The ignition point of last week’s fire made it particularly perilous — arguably even more so than in Paradise, the Northern California town destroyed in 2018 in the state’s deadliest wildfire in modern history. Like in Lahaina, many Paradise residents never received evacuation orders, even though the Camp fire’s origin was roughly six miles away from the edge of town.
Many hours passed between the Maui fire’s first ignition and a period of quiet when fire crews deemed the blaze “100% contained.”
According to a review of Maui County’s statements made on Facebook on Aug. 8, the day the blaze began, firefighters had roughly nine hours from when the fire ignited until “an apparent flareup” that led to the destructive race toward downtown Lahaina.
Firefighters have not said what happened during that crucial span. Nor have officials explained why citywide evacuations weren’t ordered as soon as the first flames were reported in Lahaina, at 6:37 a.m., despite warnings days earlier about high fire weather danger.

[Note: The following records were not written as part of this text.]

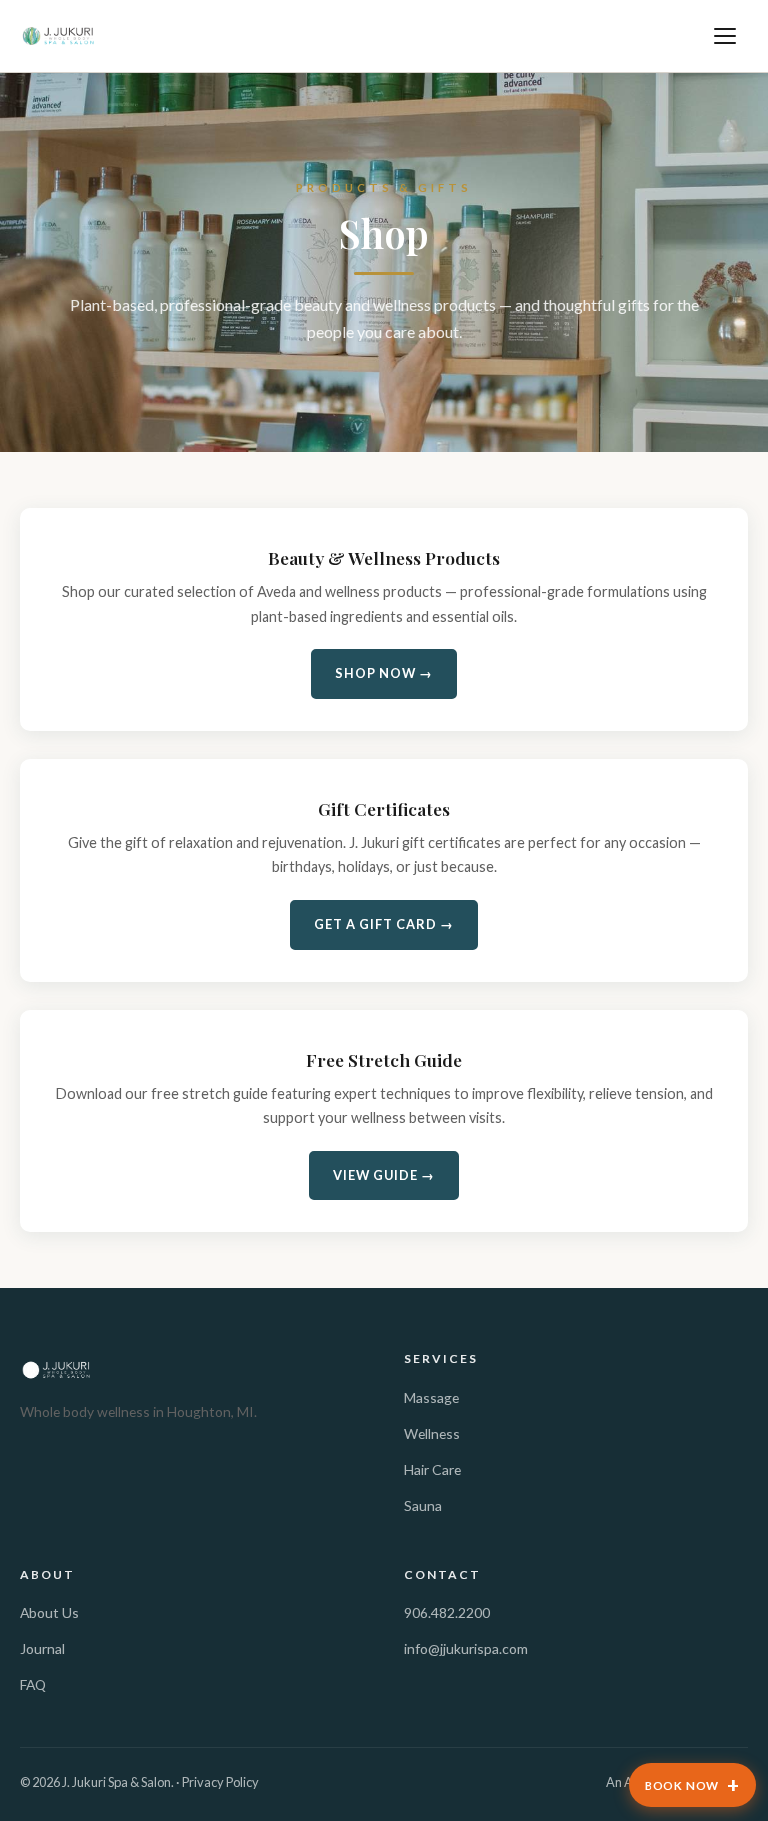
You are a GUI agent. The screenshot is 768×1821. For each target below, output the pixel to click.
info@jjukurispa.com (466, 1648)
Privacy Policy (220, 1782)
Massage (431, 1397)
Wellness (432, 1433)
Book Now (692, 1784)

Maui was suffering such severe fire weather conditions that firefighters noted, a “fire can be a mile or more from your house, but in a minute or two, it can be at your house.”
Green said Monday in a news conference that he wished officials could go back in time and have the island’s sirens sound a warning about the fire. But, he added, “typically, when sirens go off, they’re for tsunami warnings. … They’re because we’re worried a large storm is going to come, and people historically would immediately go upcountry.”
Green said one complicating factor of warning residents was that “multiple fires” were occurring on Maui, not only the Lahaina fire.
In California, after numerous deadly fire seasons, officials have shed their reluctance to issue widespread evacuation notices amid fire weather warning signs. In 2020, Sonoma County became a model of emergency response, preparing for evacuations even before a wildfire was reported.
The Lahaina fire moved so swiftly, there aren’t many who survived. “We’re not treating more first-, second-, third-degree burns, because the fire was so perilous that it took lives — it didn’t leave survivors,” Green said in an interview with CBS News.
The blaze shares many similarities with the Oakland-Berkeley hills fire of 1991, which killed 25 people and is California’s third deadliest in modern times. The fire occurred next to a hilly wildland area, northeast of heavily populated neighborhoods with limited exit routes; firefighters thought they had it under control nearly a day before a flareup erupted.
In the 1991 blaze, fire crews were so confident they had resolved the initial fire that they left overnight. When they returned in the morning — concerned about the worst fire weather in years — they found a few hot spots, but by mid-morning, again decided they were under control. Some of the fire engines were to be sent away minutes before hot spots flared and the flames spun out of control, whipped by Diablo winds, the local name for Santa Ana winds, according to a government report by the U.S. Fire Administration.
That report questioned why an evacuation hadn’t been ordered earlier, especially given that fire weather conditions were present. The Fire Administration suggested that “most fire codes would have required an area with these fire characteristics to be evacuated. It was compared to a neighborhood with spilled gasoline flowing in the gutters.”
“Fire departments should always anticipate ‘worst case’ scenarios and develop plans and procedures to address those situations,” the report said.
Hawaii’s attorney general has launched an investigation into the overall response to Maui’s wildfire.